**Supplied records**
━━━

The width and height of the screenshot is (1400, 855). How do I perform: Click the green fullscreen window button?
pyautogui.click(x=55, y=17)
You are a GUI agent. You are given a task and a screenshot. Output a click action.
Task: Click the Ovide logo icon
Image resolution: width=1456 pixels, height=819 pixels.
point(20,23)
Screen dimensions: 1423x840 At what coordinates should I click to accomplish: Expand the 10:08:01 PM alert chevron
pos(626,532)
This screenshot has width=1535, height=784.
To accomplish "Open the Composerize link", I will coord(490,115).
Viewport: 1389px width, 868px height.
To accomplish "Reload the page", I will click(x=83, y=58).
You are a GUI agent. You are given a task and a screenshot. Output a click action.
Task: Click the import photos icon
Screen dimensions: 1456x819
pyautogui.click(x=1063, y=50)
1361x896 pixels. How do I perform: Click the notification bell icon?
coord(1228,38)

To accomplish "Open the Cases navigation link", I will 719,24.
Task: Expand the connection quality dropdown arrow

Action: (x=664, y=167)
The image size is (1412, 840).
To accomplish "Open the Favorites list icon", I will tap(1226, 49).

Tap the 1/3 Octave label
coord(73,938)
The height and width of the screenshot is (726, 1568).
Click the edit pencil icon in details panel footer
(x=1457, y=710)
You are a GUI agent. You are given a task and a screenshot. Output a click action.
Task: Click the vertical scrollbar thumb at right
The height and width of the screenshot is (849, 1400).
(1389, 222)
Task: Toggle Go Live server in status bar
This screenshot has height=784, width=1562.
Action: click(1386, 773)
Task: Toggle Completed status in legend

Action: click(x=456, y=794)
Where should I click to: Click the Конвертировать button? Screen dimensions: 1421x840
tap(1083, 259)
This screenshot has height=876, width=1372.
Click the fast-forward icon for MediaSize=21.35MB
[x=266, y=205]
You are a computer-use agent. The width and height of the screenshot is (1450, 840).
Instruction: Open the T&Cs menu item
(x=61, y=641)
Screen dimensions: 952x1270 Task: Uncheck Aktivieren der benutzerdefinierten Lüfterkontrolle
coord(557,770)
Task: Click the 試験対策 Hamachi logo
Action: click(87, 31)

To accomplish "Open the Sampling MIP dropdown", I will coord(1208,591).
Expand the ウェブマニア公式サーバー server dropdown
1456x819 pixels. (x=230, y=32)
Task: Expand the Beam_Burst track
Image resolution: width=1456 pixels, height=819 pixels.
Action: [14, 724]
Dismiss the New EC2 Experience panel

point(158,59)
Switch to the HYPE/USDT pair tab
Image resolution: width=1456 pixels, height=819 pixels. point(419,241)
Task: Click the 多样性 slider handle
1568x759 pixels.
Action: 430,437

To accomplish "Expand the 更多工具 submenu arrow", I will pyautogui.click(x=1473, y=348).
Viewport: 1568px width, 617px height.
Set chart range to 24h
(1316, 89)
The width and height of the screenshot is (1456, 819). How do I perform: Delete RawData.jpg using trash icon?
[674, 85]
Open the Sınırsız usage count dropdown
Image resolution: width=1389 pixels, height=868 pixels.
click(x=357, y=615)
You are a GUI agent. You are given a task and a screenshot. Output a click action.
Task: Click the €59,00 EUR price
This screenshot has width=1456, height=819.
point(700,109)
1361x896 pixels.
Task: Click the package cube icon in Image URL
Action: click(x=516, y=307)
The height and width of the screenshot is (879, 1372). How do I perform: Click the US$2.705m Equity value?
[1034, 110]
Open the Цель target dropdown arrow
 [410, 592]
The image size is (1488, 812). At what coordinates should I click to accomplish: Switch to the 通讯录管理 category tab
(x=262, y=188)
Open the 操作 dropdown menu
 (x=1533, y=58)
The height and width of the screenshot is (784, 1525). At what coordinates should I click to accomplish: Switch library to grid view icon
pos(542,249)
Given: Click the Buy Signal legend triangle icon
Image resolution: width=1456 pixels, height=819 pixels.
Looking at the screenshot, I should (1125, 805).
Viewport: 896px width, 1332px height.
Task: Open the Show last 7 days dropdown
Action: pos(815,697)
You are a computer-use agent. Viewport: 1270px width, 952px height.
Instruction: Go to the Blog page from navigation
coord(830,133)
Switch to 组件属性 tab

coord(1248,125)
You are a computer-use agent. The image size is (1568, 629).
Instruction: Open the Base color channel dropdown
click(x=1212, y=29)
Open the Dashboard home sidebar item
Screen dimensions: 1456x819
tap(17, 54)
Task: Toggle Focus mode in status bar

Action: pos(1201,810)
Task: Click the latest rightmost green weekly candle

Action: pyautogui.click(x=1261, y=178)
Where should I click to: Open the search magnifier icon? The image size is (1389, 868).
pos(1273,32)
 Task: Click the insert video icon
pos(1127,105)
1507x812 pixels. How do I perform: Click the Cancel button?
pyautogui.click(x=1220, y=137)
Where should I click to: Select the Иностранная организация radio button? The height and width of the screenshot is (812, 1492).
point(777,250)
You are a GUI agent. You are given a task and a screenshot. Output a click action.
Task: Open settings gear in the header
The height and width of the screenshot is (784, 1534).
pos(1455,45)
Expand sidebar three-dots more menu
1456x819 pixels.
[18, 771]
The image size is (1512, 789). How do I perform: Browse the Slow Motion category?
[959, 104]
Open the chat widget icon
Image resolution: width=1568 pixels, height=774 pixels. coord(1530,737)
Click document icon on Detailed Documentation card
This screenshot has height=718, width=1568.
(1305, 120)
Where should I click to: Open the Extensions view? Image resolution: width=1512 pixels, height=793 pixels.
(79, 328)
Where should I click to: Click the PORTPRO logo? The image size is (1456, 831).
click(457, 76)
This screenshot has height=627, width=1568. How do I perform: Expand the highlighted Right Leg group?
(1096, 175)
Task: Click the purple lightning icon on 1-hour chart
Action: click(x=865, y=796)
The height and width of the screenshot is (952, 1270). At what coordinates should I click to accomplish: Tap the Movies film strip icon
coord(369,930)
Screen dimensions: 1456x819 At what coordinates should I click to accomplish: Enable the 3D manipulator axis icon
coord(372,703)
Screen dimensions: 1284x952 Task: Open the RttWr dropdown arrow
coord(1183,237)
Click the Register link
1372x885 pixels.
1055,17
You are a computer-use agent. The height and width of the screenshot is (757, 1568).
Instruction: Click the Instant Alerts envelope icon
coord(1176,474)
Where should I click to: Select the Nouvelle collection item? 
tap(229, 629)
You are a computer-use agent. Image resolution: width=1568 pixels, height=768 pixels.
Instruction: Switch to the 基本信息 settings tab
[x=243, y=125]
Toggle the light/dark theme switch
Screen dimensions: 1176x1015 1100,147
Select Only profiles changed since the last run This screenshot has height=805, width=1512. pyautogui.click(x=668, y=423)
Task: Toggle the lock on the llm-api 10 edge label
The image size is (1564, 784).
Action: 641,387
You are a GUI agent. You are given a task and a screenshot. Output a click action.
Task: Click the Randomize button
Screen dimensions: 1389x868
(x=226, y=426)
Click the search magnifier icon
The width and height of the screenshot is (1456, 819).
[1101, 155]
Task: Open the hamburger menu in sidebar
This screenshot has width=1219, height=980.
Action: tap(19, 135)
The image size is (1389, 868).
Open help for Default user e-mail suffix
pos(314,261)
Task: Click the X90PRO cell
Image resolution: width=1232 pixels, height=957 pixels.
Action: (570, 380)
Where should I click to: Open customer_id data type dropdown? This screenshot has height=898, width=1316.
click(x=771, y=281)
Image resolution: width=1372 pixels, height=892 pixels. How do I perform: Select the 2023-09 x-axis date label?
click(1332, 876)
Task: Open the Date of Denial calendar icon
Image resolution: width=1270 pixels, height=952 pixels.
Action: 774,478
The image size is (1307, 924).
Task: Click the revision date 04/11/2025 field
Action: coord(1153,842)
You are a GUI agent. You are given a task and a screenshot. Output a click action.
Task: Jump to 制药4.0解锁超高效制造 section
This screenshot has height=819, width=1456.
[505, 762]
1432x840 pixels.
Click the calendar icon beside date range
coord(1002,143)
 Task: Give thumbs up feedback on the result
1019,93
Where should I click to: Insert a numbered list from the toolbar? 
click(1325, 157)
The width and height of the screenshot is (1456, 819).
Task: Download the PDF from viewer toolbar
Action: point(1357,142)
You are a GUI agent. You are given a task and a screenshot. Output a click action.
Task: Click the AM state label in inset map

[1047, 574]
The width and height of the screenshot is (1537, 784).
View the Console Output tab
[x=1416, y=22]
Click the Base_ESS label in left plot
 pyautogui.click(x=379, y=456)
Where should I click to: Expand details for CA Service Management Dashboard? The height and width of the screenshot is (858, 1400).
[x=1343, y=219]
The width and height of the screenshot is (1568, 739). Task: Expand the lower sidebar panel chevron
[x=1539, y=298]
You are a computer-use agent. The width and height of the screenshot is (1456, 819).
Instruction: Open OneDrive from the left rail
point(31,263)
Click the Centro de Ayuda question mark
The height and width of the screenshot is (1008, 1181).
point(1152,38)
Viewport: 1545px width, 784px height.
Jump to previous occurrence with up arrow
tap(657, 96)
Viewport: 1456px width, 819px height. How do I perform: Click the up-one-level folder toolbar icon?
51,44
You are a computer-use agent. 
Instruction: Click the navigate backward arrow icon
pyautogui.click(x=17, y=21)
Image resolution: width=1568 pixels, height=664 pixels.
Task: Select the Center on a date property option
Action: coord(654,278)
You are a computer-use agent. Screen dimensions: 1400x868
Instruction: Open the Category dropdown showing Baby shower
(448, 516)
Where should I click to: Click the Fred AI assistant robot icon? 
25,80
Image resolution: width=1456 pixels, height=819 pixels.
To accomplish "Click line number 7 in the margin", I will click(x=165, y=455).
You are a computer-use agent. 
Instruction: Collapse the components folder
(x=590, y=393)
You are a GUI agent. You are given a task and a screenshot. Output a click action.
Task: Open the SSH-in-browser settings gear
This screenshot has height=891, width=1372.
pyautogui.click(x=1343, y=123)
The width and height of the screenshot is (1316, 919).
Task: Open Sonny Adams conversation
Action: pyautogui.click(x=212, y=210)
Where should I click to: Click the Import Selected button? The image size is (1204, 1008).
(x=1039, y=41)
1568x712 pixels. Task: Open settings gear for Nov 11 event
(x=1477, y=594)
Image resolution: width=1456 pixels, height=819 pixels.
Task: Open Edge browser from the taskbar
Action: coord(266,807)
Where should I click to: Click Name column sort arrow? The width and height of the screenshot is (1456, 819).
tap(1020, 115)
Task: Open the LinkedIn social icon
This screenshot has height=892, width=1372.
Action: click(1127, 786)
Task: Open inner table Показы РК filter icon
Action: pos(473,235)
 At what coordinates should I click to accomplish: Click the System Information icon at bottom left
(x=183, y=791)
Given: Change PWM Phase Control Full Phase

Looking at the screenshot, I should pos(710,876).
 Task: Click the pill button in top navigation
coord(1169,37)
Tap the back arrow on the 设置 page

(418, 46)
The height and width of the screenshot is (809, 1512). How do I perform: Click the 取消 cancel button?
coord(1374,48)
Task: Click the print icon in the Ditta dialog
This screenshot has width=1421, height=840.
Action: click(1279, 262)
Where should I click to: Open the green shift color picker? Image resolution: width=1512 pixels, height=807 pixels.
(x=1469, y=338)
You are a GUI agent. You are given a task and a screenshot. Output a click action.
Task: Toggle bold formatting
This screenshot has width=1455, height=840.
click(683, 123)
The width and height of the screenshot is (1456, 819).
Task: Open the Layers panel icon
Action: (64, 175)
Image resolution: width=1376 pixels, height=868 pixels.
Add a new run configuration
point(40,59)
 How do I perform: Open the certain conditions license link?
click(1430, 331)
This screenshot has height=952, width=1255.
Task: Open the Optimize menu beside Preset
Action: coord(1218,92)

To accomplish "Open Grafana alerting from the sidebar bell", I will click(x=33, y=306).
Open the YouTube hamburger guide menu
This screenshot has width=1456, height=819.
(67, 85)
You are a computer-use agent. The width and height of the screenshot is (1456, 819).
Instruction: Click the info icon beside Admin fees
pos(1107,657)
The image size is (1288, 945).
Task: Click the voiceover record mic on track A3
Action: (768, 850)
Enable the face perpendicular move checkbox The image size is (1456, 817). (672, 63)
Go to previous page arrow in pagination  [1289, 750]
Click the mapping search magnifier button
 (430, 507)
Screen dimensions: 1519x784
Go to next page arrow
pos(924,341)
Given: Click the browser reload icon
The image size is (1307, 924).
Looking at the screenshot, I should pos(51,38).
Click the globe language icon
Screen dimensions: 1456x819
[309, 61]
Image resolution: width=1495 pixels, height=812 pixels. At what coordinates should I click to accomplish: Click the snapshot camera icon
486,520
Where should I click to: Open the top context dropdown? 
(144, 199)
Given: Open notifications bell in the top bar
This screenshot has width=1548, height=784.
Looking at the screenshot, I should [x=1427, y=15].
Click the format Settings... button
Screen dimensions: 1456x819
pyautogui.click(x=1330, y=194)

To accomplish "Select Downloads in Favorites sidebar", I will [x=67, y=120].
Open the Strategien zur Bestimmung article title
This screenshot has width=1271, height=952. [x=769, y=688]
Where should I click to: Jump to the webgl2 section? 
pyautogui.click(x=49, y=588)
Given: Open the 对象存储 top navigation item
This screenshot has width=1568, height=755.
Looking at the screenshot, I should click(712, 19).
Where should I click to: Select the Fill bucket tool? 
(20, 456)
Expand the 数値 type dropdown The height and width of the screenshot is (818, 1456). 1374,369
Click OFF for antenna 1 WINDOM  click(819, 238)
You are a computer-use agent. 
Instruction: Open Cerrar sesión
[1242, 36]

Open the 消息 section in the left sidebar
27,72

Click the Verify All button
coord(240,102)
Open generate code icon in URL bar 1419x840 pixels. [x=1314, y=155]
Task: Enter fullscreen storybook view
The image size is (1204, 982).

━━━

**What this task involves**
State the count of lines in the material above that include "Favorites", with no other words.

**Result of the task**
2